== Provided entries ==
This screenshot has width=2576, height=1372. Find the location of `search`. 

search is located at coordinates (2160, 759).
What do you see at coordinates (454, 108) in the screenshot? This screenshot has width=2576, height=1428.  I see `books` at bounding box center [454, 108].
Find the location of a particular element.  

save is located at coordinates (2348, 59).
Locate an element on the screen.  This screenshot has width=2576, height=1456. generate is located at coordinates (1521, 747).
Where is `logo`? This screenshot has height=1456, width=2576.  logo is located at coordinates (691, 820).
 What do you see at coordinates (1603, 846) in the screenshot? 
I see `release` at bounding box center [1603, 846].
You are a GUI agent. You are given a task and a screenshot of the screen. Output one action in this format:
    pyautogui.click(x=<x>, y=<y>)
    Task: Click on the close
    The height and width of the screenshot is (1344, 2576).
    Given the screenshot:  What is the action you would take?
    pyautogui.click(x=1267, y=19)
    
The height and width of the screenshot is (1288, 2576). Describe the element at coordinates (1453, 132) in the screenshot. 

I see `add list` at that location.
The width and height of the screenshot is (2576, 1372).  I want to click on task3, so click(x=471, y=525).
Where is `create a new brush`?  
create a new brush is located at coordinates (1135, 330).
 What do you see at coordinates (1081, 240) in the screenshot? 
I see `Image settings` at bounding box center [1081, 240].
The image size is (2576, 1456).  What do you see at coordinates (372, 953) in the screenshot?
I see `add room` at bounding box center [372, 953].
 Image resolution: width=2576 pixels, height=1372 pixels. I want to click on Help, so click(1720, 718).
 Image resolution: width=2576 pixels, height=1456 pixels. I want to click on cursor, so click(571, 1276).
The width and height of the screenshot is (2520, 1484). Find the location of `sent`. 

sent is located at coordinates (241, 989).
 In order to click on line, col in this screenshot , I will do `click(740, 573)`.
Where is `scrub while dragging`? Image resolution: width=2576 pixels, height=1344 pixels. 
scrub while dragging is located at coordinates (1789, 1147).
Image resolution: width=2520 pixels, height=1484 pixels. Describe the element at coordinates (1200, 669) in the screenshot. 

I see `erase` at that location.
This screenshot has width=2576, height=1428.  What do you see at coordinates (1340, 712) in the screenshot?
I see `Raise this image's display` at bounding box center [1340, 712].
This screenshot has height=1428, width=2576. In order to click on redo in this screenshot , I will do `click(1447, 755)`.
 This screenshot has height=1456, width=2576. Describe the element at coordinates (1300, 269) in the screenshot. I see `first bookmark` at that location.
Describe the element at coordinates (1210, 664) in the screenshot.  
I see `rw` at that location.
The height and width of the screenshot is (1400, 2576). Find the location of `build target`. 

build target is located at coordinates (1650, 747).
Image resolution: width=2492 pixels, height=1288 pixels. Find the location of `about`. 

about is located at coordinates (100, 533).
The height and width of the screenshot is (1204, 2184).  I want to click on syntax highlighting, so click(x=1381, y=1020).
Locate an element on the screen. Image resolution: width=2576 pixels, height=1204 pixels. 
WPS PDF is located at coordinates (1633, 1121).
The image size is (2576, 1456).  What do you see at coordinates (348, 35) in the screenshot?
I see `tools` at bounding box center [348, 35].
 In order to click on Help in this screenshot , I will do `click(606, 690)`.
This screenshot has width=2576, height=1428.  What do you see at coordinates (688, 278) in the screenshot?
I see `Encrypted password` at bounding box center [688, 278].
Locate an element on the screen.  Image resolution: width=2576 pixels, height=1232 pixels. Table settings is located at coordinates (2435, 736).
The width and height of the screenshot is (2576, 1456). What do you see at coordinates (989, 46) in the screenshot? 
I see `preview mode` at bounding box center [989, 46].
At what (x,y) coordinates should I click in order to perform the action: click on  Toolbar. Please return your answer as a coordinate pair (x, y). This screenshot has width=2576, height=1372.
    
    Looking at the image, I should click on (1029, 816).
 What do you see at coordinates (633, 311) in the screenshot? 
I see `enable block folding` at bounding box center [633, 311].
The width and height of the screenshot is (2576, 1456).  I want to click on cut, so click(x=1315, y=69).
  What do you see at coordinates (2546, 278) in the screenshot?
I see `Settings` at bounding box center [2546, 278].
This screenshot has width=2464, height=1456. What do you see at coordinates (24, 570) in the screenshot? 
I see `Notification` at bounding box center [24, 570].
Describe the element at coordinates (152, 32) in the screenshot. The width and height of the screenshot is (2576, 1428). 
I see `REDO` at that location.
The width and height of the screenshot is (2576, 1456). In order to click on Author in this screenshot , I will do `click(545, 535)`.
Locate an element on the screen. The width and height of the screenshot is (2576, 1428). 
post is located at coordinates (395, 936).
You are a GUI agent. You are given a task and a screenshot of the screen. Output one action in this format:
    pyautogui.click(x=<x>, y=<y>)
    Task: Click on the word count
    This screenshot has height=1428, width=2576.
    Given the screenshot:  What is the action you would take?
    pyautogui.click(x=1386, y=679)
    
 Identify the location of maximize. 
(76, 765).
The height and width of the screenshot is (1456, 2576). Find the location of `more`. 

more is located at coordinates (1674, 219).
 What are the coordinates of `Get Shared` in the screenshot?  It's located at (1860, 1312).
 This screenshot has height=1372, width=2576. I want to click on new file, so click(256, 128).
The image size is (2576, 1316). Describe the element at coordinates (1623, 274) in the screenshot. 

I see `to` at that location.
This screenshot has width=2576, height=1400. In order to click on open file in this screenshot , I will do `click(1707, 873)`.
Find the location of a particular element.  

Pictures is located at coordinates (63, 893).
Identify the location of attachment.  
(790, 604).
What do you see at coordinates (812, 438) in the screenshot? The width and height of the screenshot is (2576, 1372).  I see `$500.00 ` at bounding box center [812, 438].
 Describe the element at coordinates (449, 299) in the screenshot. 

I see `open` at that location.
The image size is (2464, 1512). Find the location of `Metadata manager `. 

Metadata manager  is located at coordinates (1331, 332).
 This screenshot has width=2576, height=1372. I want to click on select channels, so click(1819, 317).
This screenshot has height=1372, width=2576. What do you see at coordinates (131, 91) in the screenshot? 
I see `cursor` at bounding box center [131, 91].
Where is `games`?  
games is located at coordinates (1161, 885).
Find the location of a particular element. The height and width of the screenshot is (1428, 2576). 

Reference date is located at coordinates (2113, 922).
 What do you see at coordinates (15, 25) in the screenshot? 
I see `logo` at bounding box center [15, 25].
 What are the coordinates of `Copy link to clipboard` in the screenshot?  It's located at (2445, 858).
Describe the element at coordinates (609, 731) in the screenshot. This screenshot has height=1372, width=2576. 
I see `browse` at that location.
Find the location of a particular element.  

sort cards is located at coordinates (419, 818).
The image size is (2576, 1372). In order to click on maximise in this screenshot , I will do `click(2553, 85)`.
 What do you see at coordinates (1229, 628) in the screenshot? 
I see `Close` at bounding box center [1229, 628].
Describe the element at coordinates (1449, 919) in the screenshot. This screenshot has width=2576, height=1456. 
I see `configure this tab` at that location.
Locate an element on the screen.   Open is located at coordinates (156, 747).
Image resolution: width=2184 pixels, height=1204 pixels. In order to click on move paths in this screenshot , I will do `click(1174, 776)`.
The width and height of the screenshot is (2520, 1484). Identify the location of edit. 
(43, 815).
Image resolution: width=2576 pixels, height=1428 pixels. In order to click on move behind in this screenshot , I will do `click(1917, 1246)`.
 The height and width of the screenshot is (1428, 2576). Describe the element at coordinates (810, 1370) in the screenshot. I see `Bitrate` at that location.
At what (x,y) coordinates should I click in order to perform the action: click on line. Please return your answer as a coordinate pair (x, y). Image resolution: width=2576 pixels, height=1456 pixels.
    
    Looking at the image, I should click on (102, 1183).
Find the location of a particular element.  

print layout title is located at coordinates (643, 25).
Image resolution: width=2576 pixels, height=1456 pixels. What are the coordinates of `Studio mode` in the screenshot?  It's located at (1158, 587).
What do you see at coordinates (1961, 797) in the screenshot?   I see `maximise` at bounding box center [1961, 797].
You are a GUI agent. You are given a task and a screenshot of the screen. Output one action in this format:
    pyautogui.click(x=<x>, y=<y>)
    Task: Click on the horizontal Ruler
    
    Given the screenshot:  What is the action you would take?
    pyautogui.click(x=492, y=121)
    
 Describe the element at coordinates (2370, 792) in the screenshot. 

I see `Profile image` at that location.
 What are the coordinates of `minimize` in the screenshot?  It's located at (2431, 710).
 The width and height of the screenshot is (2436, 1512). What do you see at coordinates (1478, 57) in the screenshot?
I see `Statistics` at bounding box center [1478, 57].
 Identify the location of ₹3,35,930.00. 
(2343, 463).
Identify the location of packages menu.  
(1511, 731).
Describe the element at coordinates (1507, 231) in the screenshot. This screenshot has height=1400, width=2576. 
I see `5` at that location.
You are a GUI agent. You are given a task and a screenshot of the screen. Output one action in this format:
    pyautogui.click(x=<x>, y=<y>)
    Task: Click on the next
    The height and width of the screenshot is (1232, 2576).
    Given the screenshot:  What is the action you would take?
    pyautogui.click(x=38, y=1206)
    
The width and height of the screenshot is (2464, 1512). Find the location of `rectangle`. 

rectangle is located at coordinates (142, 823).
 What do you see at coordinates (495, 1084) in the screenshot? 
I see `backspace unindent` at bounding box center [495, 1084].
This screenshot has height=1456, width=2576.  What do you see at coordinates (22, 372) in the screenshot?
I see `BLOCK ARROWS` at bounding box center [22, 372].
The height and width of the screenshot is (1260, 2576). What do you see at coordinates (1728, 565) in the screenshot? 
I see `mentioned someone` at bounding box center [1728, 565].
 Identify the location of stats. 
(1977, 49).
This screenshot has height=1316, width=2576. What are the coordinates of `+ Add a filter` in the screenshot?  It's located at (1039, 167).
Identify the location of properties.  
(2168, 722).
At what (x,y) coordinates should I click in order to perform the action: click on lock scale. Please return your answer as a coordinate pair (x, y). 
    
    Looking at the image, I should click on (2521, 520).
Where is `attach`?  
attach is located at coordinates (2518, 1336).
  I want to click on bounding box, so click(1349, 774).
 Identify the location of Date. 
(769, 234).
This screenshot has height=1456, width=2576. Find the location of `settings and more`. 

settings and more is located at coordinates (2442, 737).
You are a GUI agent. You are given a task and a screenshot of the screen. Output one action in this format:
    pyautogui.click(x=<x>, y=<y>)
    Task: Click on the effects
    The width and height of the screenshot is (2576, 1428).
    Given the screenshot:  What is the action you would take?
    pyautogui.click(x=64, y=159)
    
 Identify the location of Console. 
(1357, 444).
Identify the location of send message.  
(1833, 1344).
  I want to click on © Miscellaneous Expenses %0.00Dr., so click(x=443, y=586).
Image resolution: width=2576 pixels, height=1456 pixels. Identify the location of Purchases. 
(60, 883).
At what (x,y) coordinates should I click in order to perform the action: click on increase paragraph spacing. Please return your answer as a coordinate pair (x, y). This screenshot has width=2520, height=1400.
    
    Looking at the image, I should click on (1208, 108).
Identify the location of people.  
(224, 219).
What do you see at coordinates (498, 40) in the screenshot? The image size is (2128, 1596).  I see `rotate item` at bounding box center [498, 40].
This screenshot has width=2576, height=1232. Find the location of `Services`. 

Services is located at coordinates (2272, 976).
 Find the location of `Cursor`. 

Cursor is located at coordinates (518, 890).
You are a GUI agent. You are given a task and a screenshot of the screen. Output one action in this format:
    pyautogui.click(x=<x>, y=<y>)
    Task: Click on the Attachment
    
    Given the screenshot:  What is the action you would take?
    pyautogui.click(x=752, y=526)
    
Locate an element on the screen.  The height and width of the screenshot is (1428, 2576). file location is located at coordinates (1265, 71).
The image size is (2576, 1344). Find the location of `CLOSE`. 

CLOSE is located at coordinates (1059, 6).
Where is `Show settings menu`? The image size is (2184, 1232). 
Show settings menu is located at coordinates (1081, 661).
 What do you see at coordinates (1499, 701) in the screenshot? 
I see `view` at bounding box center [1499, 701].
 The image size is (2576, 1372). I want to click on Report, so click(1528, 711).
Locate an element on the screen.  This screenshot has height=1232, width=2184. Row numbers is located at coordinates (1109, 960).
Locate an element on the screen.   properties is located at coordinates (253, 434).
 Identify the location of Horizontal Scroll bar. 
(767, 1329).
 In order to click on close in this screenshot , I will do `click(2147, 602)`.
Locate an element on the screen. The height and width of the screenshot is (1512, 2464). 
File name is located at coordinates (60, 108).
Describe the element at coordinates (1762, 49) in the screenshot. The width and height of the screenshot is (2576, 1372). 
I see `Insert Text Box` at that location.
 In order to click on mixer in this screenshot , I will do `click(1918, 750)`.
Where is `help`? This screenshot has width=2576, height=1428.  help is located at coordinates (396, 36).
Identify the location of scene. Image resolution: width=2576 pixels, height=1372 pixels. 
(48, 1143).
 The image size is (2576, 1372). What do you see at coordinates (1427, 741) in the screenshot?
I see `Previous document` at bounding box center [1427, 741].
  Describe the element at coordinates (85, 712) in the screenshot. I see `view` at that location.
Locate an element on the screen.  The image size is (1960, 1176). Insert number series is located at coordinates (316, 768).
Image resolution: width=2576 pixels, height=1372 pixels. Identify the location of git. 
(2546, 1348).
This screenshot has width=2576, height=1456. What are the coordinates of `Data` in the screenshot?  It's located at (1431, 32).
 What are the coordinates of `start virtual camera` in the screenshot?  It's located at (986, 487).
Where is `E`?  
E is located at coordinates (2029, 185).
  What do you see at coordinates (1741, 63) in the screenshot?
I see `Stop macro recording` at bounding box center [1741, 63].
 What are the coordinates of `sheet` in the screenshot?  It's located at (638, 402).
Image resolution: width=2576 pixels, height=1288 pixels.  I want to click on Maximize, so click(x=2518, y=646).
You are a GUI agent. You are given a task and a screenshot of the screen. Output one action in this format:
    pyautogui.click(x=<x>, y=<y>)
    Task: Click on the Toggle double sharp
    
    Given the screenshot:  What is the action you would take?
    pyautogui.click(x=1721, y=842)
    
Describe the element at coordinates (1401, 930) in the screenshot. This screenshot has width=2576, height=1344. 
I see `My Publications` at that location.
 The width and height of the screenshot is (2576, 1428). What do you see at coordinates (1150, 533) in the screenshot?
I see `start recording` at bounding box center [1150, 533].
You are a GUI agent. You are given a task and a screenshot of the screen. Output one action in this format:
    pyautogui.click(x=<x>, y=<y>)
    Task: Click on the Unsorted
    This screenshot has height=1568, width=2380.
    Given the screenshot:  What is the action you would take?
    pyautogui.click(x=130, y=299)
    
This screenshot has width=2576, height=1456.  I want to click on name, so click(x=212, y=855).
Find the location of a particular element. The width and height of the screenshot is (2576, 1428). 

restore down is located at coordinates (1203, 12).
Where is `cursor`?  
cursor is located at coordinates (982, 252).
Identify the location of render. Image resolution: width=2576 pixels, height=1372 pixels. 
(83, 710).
===
Format the entries from the line with "Identify the location of Horizontal" to the line with "Describe the element at coordinates (85, 712)" as a numbered list, omitting blank lines.

Finished answer:
1.  Identify the location of Horizontal Scroll bar. 
2. (767, 1329).
3.  In order to click on close in this screenshot , I will do `click(2147, 602)`.
4. Locate an element on the screen. The height and width of the screenshot is (1512, 2464). 
5. File name is located at coordinates (60, 108).
6. Describe the element at coordinates (1762, 49) in the screenshot. The width and height of the screenshot is (2576, 1372). 
7. I see `Insert Text Box` at that location.
8.  In order to click on mixer in this screenshot , I will do `click(1918, 750)`.
9. Where is `help`? This screenshot has width=2576, height=1428.  help is located at coordinates (396, 36).
10. Identify the location of scene. Image resolution: width=2576 pixels, height=1372 pixels. 
11. (48, 1143).
12.  The image size is (2576, 1372). What do you see at coordinates (1427, 741) in the screenshot?
13. I see `Previous document` at bounding box center [1427, 741].
14.   Describe the element at coordinates (85, 712) in the screenshot. I see `view` at that location.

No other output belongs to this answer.